Aidan Multhauf Story on Elizabeth “Liz” Anglin Journalism 1 October 8th, 2018 Elizabeth Anglin is a student at Fort Lewis College who has been inspired by her faith to pursue a life of positivity. Anglin does not identify with any particular subsect of Christianity, rather she grew up in a “charismatic” Christian family, Anglin said. Any single word that tries to describe a religion is too narrow, she said. Anglin learned from her youth pastor that a relationship with God is complicated, she said. “It’s this relationship that is very much real and works like every other relationship,” she said. “When you invest in it it does well, but when you don’t, it suffers, and I in turn suffer.” When Anglin communicates with God, she gets peace and answers, she said.
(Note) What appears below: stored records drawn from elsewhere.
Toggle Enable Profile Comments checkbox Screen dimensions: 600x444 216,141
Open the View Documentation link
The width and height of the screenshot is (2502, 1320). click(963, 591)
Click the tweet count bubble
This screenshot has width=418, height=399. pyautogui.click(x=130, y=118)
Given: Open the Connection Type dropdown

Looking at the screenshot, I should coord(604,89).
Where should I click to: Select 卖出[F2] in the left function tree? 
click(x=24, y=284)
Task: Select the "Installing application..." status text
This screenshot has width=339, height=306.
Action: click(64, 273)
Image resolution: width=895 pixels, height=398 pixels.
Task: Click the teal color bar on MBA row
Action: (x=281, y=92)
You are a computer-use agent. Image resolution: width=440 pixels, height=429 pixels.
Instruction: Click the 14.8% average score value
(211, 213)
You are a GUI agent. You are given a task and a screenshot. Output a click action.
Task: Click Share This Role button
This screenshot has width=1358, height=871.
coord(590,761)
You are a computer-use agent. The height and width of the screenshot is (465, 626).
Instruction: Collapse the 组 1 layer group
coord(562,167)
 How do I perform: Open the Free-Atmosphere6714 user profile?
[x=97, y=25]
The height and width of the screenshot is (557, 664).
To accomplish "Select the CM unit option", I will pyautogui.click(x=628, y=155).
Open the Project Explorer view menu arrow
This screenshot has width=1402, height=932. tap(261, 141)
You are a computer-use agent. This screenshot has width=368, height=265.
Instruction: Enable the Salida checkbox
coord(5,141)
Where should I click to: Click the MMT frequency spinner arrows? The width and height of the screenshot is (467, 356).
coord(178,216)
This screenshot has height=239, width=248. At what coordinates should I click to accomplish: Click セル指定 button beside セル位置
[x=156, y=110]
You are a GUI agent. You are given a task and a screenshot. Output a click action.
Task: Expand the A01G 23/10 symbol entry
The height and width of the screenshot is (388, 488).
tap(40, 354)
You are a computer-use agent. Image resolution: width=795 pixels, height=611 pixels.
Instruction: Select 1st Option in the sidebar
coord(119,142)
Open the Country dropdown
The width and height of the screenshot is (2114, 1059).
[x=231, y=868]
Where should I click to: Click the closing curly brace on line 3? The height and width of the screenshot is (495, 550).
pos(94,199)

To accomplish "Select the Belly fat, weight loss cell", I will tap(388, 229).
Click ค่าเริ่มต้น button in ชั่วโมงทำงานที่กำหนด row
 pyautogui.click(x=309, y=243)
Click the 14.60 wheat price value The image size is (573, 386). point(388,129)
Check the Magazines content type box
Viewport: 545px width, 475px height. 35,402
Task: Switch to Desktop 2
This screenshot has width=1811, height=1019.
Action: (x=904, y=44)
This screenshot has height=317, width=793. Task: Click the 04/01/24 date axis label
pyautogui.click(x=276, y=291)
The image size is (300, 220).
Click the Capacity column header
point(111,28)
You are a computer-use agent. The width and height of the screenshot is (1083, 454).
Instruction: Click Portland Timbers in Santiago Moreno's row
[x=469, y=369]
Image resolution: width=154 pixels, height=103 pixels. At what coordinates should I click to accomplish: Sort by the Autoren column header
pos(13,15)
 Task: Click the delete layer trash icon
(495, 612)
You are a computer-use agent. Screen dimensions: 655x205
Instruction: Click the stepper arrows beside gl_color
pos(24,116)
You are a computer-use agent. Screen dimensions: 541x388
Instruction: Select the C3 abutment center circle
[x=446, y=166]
When she doesn’t spend time talking, as well as listening to God, she feels run down, she said. This depleted state can strongly affect her, she said. She can’t give emotion to anyone or anything because she hasn’t been given any to distribute. Though religion is such an important part of her, Anglin doesn’t think that she is better than anyone else because of her faith, she said. “I don’t want to be a person that because of what I believe I cut people out,” she said. “That’s not loving people, I want to do everything in my power to encourage to help and love people.”
In hopes to create a passion that positively affects the world, Anglin is a student of Communication Design as well as Journalism and Multimedia Studies at Fort Lewis College, she said. Though Anglin is intimidated by english, she enjoys writing, she said. “I do like writing a lot,” she said. “It has purpose. Doing it for the public, for the the people, is so cool.” Anglin also enjoys art and is excited to use it for the field of communication design that spans so vastly, she said. For now, Anglin is content finding joy in the wilderness, she said. For example, she recently visited Treasure Falls near Pagosa Springs, CO and was blown away because her hometown of Farmington, NM does not have any waterfalls, she said. Farmington has canyons and cliff dwellings, but something as simple as a waterfall still excites and inspires her, she said. “I had this realization that I grew up there, my whole life, and I never really saw it, and like took in what I had until I moved here,” she said. She hasn’t yet spent a full year in Durango and has already attached herself to the starry nights, she said. After graduation, Anglin hopes to use her degree, she said. However, even if she finds herself, years down the line, not using her degree, she’ll still find meaning is what she does, she said.
“If I end working at Mcdonalds, or a thrift store, and it’s not necessarily using my degree skills, I’ll be helping people,” She said.